Aim - Please rewrite the part of the data that opens with the line containing "You are a GUI" and closes with the end of the data, replacing "window" with "dialog" and keeping everything else unchanged. Leave the pictures out of your answer.

--- start of Entries provided ---

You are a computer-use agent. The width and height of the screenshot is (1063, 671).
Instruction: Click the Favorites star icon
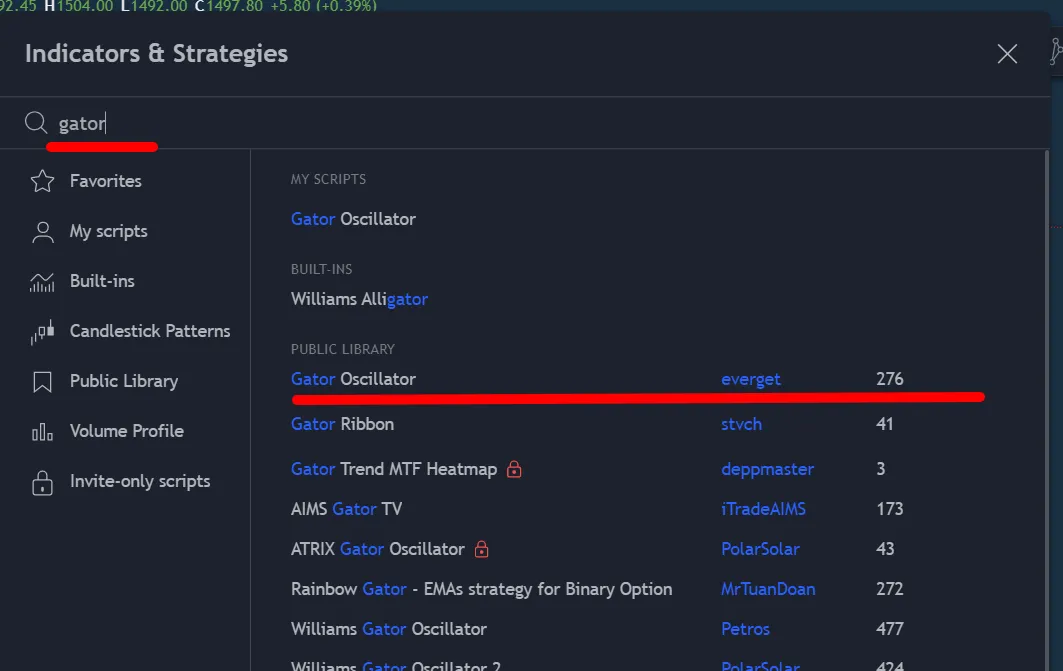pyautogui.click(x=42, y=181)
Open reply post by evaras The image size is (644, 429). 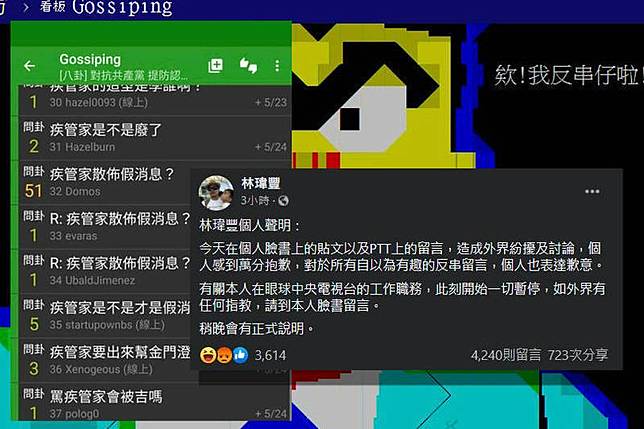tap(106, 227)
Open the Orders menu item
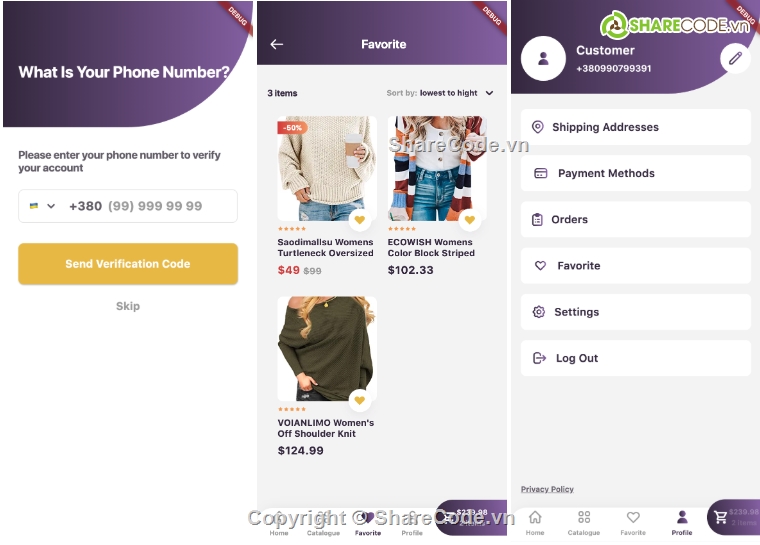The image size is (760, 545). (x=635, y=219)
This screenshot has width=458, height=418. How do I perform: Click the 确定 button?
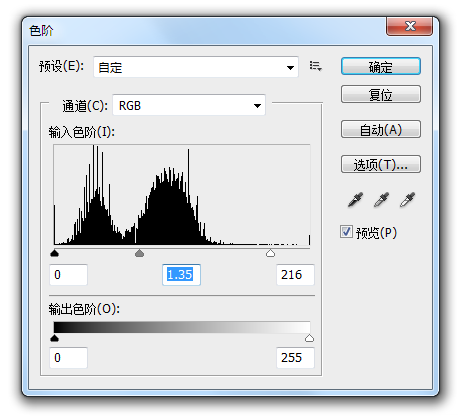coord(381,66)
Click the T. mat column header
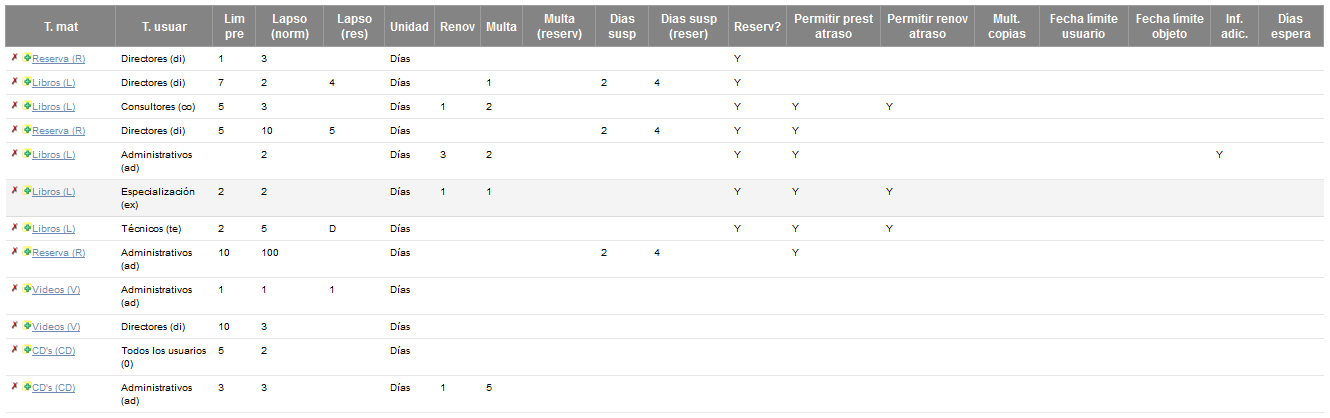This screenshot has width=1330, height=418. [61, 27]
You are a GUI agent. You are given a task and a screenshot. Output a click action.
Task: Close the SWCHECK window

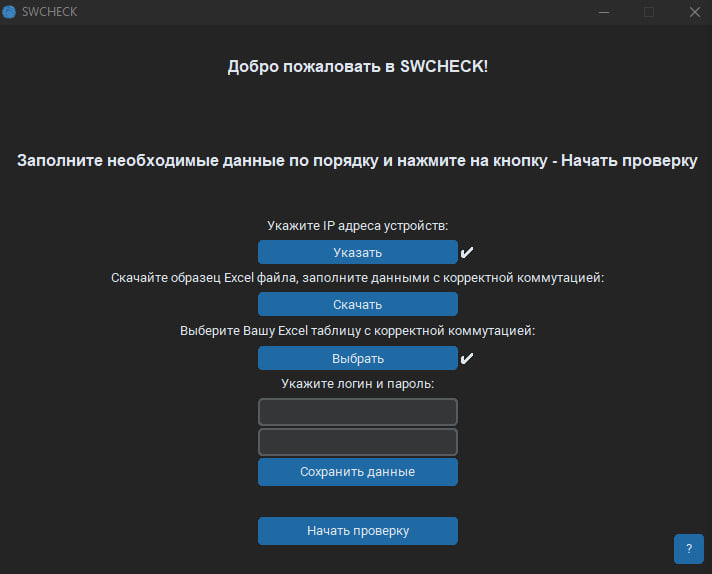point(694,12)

--- end of Entries provided ---

Task result -
You are a GUI agent. You are given a task and a screenshot. Output a click action.
Task: Close the SWCHECK dialog

point(694,12)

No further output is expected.